O filme dirigido pelo casal de irmãos israelenses Ronit e Schlomi Elkabetz, no qual Ronit também faz a personagem principal, é mais um caso, entre tantos, em que o título pode desorientar o espectador, criando falsas expectativas em relação ao filme.
No Brasil, ao contrário do que ocorreu em outros países, o tema do filme foi encoberto ao eliminar גט (Get) do título original, mantendo apenas O julgamento de Viviane Amsalem. O que pode parecer um detalhe irrelevante tem, pelo contrário, sua importância.
É get que melhor expressa, de maneira sintética, ainda que enigmática, o núcleo da ação dramática do filme. E, ao contrário do que pode ter levado o termo a ser eliminado, o fato de ser uma palavra hebraica cujo sentido não se conhece poderia ser uma marca que funcionasse como atrativo, despertando interesse. No fundo, eliminar get do título nada mais é do que subestimar a inteligência do público.
Outra fonte de equívocos é o uso da palavra “julgamento” no título. Não se trata, a bem dizer, do “julgamento” de Viviane Amsalem – a personagem não está sendo julgada, muito menos julgando algo. Não seria melhor Get: o processo de divórcio de Viviane Amsalem ou, ao menos, Get: o processo de Viviane Amsalem, como aparece em algumas referências ao filme feitas na França? Afinal, o fato gerador do enredo é a abertura de um processo de divórcio para obter o get.
Get, aprende-se em consulta rápida ao Google, é a certidão de divórcio da lei judaica, que depende do consentimento do marido para ser efetivado. O desconhecimento geral sobre a existência e obrigatoriedade desse procedimento em Israel é decisivo, por si só, para o extraordinário impacto de O julgamento de Viviane Amsalem.
Depois da primeira visão do filme, feita no exterior, com espectadores silenciosos em estado de choque, ao assistir a O julgamento de Viviane Amsalem pela segunda vez, parte da plateia do Estação Net Rio 5 acompanhou o filme rindo na sexta-feira, 23 de outubro, na sessão de 20h30m. Eram risadas depreciativas. E foram se tornaram mais frequentes à medida que ficava claro que para obter o divórcio Viviane é obrigada a submeter seu pedido a uma corte rabínica e o processo se prolonga por 5 anos, diante das sucessivas recusas do marido. O riso diante dessa tragédia alheia indica… o quê? Não sei dizer. No mínimo, talvez, dificuldade de lidar com dessemelhanças religiosas e culturais – fermento conhecido da intolerância.

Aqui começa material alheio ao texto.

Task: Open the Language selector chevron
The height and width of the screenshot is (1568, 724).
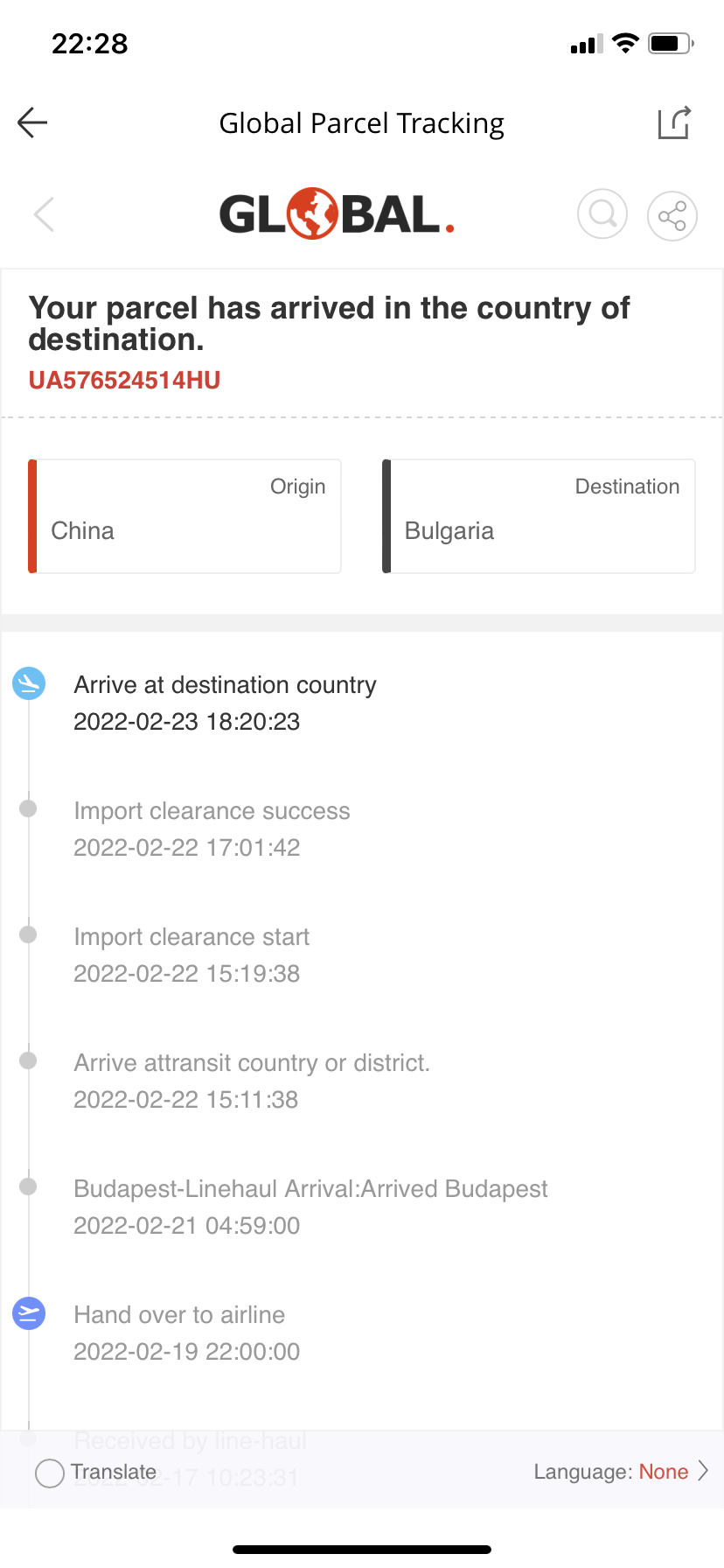Action: click(703, 1471)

A força de O julgamento de Viviane Amsalem não resulta, porém, apenas da revelação da persistência em nossos dias, com força incontestada, do rito religioso que tolhe a liberdade individual da mulher israelense. Contribuem para o vigor do filme ao menos outros dois fatores. Primeiro, a ação ser confinada no tribunal, diante de três rabinos, além da sala de espera adjacente. E também a notável interpretação de Ronit Elkabetz, uma diva fascinante, atuando de corpo inteiro, inclusive com seus longos cabelos que junto com sua voz desafiam e ameaçam os homens.
O confinamento espacial é acentuado pela opção de não observar a ação de fora, como é usual. Os planos, de forma geral, são filmados do ponto de vista de um personagem que está participando da cena, nem sempre identificado com clareza. É assim que O julgamento de Viviane Amsalem começa – um plano do advogado de Viviane visto do ponto de vista dela. O enquadramento intriga, lançando o filme em sua trajetória perturbadora.
Diferente é o caso do plano final dos pés de Viviane, andando para fora da sala do tribunal com passos firmes. Para onde ela está caminhando? Não se sabe ao certo. A tragédia insinuada estaria nela ter afinal obtido o get, mas aceitado solução de compromisso que a mantém prisioneira.